_Excerpted text_
________________________
The injury for which Bird sought recovery in the Circuit Court was Old Republic's alleged bad faith refusal to timely compensate him for his disabilities, an injury which is compensable under the Act, and one for which the deputy commissioner in fact imposed punitive costs and attorneys' fees in the compensation proceedings. Plainly, then, the injury is covered by the Act, and a compensation claimant cannot avoid the exclusivity of the Act and transform a delay in payments into an actionable tort cognizable in the Circuit Court simply by calling that delay outrageous, fraudulent, deceitful, or an intentional infliction of emotional distress. See, e.g., Sullivan v. Liberty Mutual Insurance Co., 367 So.2d 658 (Fla. 4th DCA 1979).

In Sullivan, a worker brought an action in the circuit court against his employer's compensation carrier for wrongful termination of medical treatment and intentional injury by willful withdrawal of authorization for treatment. He alleged that the result of the insurer's intentional withdrawal of authorization was that he suffered an amputation of his foot and other injuries. The trial court dismissed the case. The Fourth District affirmed. Sullivan's exacerbated injuries, like Bird's, were incidental to his original injury and compensable by his employer's compensation carrier.[3] The court held that the relief provided under the Act "is his sole remedy against the ... carrier." 367 So.2d at 660.

The Sullivan court reasoned that if delay in providing services could become the subject of an independent suit, the legislatively designed exclusivity of the Act would be destroyed.
________________________
_Data listing_
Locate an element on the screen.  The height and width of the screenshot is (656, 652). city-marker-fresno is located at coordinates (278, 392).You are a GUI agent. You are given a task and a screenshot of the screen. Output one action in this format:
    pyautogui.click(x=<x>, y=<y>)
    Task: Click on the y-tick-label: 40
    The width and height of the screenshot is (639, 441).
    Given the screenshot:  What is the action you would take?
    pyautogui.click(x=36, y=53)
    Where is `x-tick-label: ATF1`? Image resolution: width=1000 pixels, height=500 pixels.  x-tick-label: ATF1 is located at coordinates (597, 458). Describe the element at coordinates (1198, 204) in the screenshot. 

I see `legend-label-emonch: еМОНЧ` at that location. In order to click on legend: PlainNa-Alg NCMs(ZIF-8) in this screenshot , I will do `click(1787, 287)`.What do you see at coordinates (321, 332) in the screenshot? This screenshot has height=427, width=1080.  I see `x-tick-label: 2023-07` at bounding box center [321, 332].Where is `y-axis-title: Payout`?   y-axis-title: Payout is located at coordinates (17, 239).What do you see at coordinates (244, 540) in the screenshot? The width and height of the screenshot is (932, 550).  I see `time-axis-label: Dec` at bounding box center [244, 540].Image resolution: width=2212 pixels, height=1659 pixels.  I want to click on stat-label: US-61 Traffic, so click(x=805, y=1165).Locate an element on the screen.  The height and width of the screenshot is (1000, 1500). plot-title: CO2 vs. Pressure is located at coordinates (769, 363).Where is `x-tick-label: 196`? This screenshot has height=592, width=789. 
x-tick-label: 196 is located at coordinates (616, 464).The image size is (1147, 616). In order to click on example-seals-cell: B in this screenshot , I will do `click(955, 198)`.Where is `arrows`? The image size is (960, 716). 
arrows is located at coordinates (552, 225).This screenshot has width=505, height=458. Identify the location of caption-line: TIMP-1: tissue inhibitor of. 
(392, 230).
________________________
_Description of the task_
Continue the court opinion excerpt above on workers' compensation exclusivity, picking up right after its last sentence.

_Task result_
"[B]eyond the legalistic objection to appellant's position [i.e., that the Act provided his sole remedy], we must point out that if delay ... attributable to a carrier *1080 could give rise to independent third party court actions, the system of workmen's compensation could be subjected to a process of partial disintegration. In the practical operation of the plan, minor delays in getting medical service, such as for a few days or even a few hours, caused by a carrier, could become the bases of independent suits, and these could be many and manifold indeed. The uniform and exclusive application of the law would become honeycombed with independent and conflicting rulings of the courts. The objective of the Legislature and the whole pattern of workmen's compensation could thereby be partially nullified.
... .
"Flagrant interference by a carrier with rendition of medical care ... should generate swift relief in the commission. The courts support the commission in affording it."
367 So.2d at 660-61, quoting Noe v. Travelers Insurance Co., 172 Cal. App.2d 731, 342 P.2d 976 (1959) (claimant's exclusive remedy for insurer's wanton misconduct is under workers' compensation law; no remedy by separate action against insurer) (emphasis supplied).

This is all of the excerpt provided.